EXERCISE TEXT:
········

Approximately 600 applicants are invited to New Orleans and Tulane School of Medicine each year for interviews. Interviews are held from September through the end of February. Invited applicants are emailed an invitation to schedule the interview. Do not wait to schedule; the calendar is open on first come first serve. If it is necessary to reschedule an interview one may request a subsequent date, but there is no guarantee that we can accommodate due to our heavy volume. Additionally, in recognition of the cost of interviewing, Tulane School of Medicine will attempt to accommodate those applicants trying to coordinate interviews with several schools.
Interview days are Mondays through Fridays and last from 8:00 am until approximately 2:30 PM. If available, overnight housing with a medical student can be arranged.
Applicants will be interviewed by one faculty member or administrator. All interviews with faculty members or administrators are blind and informal. The interviewer will be able to view the applicant's personal statement and secondary application if they choose to do so.

········

EXTRACTED INFORMATION:
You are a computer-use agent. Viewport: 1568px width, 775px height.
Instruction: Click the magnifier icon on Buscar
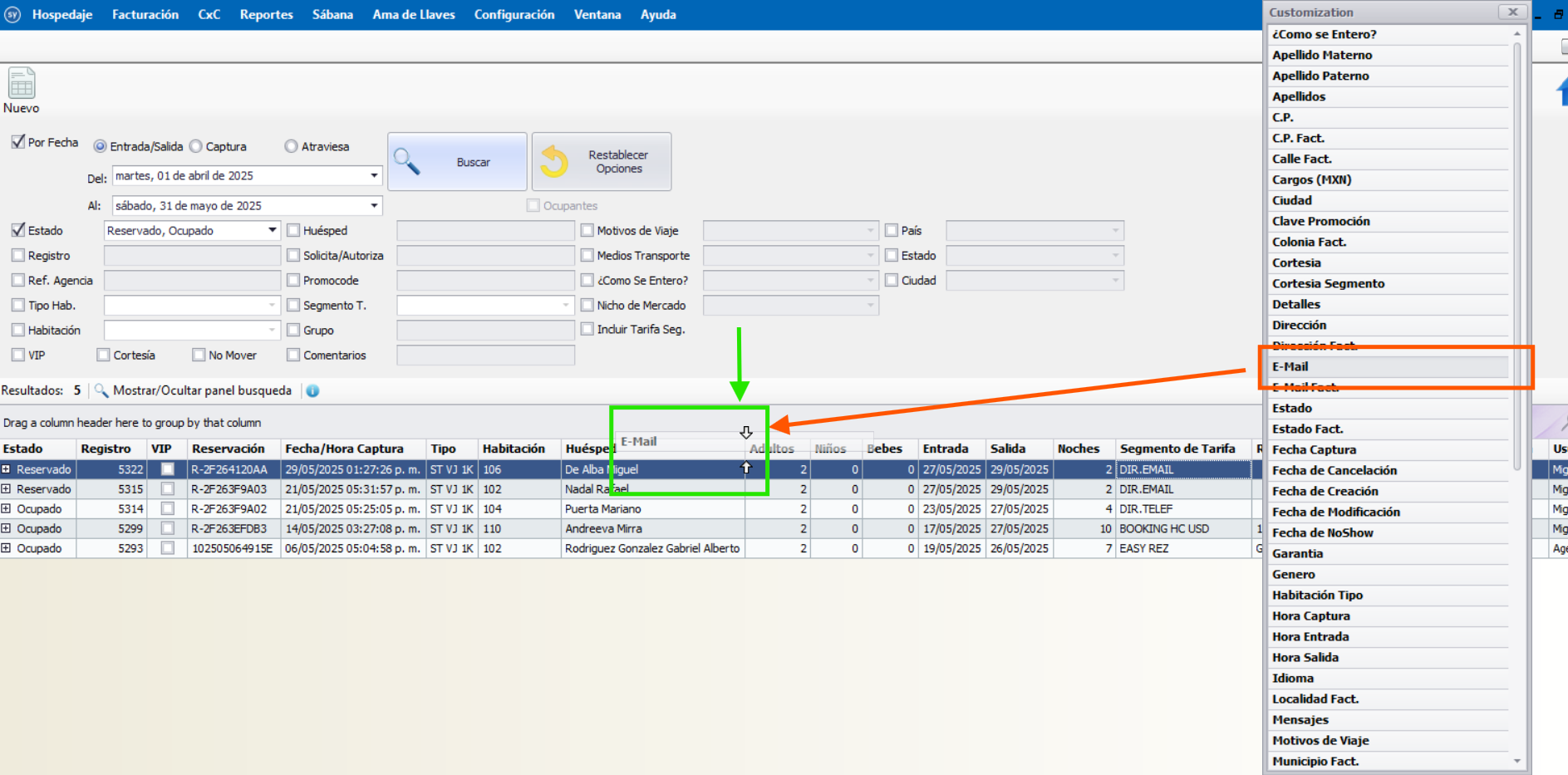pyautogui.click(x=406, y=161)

········

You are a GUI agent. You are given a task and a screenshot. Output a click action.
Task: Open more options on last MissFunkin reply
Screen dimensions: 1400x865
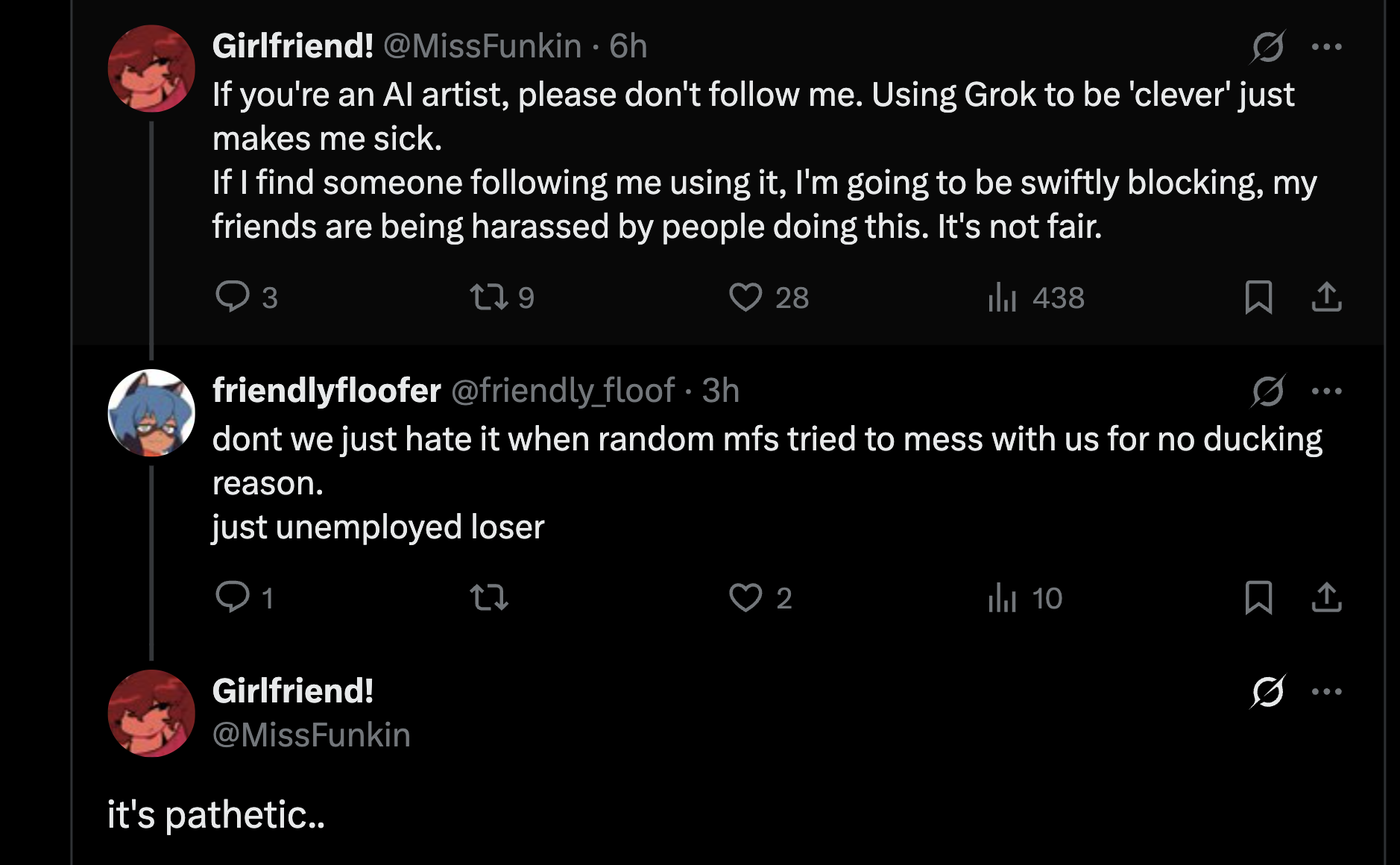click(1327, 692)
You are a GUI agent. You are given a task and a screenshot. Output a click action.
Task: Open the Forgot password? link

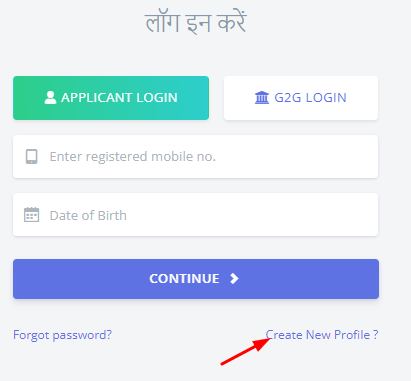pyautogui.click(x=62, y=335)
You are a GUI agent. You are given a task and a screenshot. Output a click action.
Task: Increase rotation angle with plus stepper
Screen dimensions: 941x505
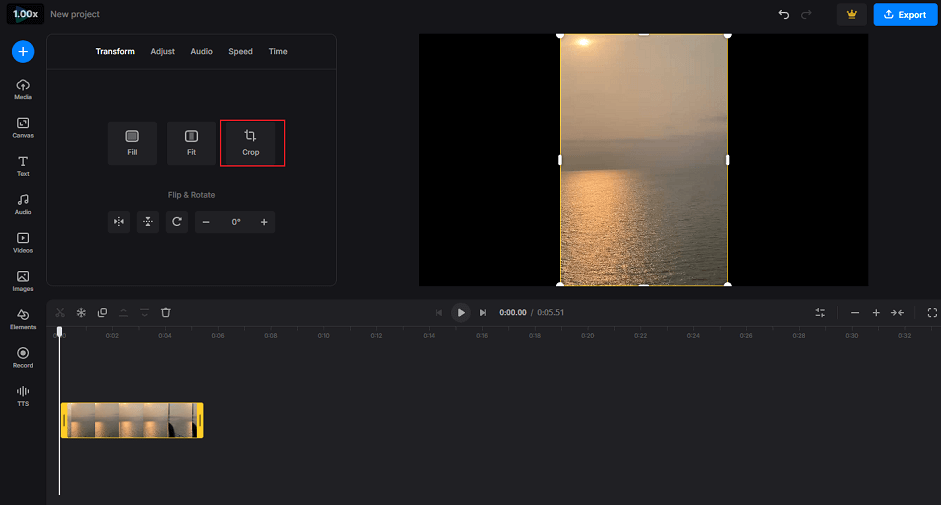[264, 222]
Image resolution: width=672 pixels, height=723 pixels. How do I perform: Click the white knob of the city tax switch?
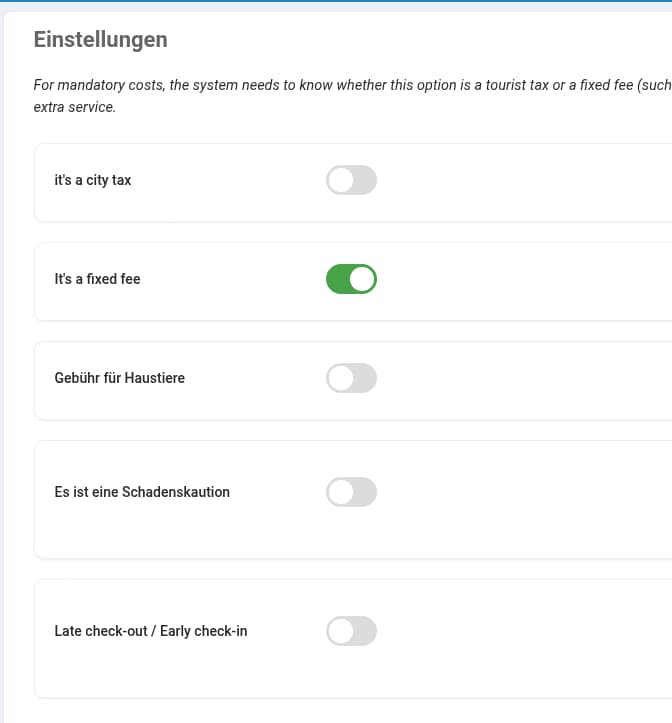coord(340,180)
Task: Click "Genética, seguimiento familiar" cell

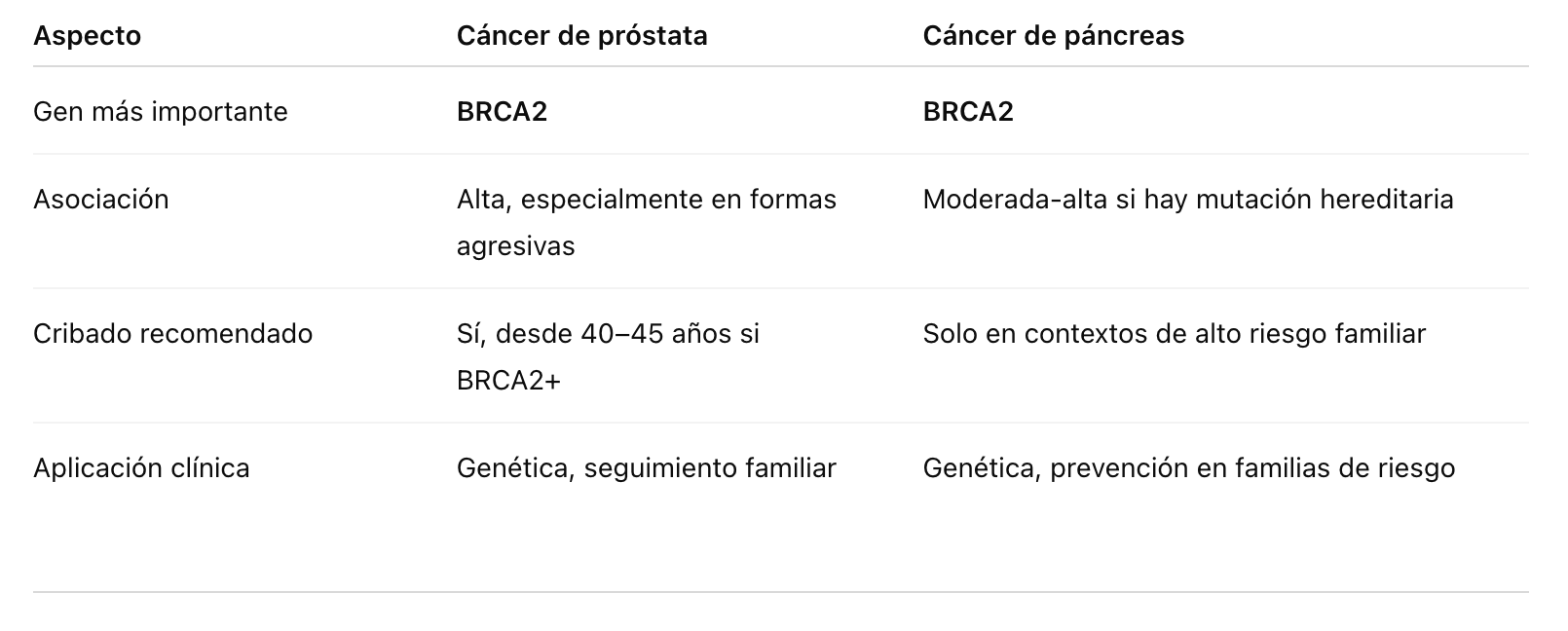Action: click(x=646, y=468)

········

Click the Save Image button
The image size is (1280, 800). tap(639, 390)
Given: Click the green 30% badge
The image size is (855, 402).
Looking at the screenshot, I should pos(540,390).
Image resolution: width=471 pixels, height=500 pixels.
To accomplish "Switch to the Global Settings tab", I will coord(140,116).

········

REQUIRED TASKS:
#1 Do the following statements agree with the passage on Tulane School of Medicine interviews? Answer yes or no for each, quoting the words of the passage that decide it.
(a) Interviews take place from September through the end of February.
(b) Each applicant is interviewed by a panel of three faculty members.
(c) An applicant who asks to move an interview to a later date is guaranteed that date.
#2 Answer these questions from the passage on Tulane School of Medicine interviews.
(a) About how many applicants are invited for interviews each year?
(b) On which days of the week are interviews held?
(c) When available, with whom can overnight housing be arranged?
#3 Can you write what comes next in the passage on Tulane School of Medicine interviews, picking up after its final sentence?
The data have nothing to do with this exercise.

RESPONSES IN ORDER:
#1
(a) Yes: "Interviews are held from September through the end of February."
(b) No: "Applicants will be interviewed by one faculty member or administrator."
(c) No: "there is no guarantee that we can accommodate due to our heavy volume."

#2
(a) Approximately 600
(b) Mondays through Fridays
(c) A medical student

#3
The interviewee will also participate in a "standardized patient" exercise in which they will play the role of a first year medical student interviewing a patient. Applicants will also be interviewed by a current Tulane medical student. The student interview will be in the form of a "working lunch." All interviewers will write a report about the interview and that report will become a part of the applicant's file. With the addition of the interview reports, an applicant's file is considered complete and ready for review by the Admissions Committee.
Typically within 2-4 weeks after the interview, the application goes before the full Admission Committee for evaluation. The Committee may decide to accept an applicant, place the applicant on a "acceptance range" wait list or reject an applicant. No mathematical formula are used in making this decision and no specific guidelines are given to committee members to place particular weight upon MCAT's, GPA, or other parts of the completed application.
Acceptances are offered weekly, beginning October 1 and continuing until the class is filled. Each week, the Committee may elect to send offers of acceptance to applicants from the "acceptance range" list or to send offers of admissions only to applicants whose files have been reviewed that week.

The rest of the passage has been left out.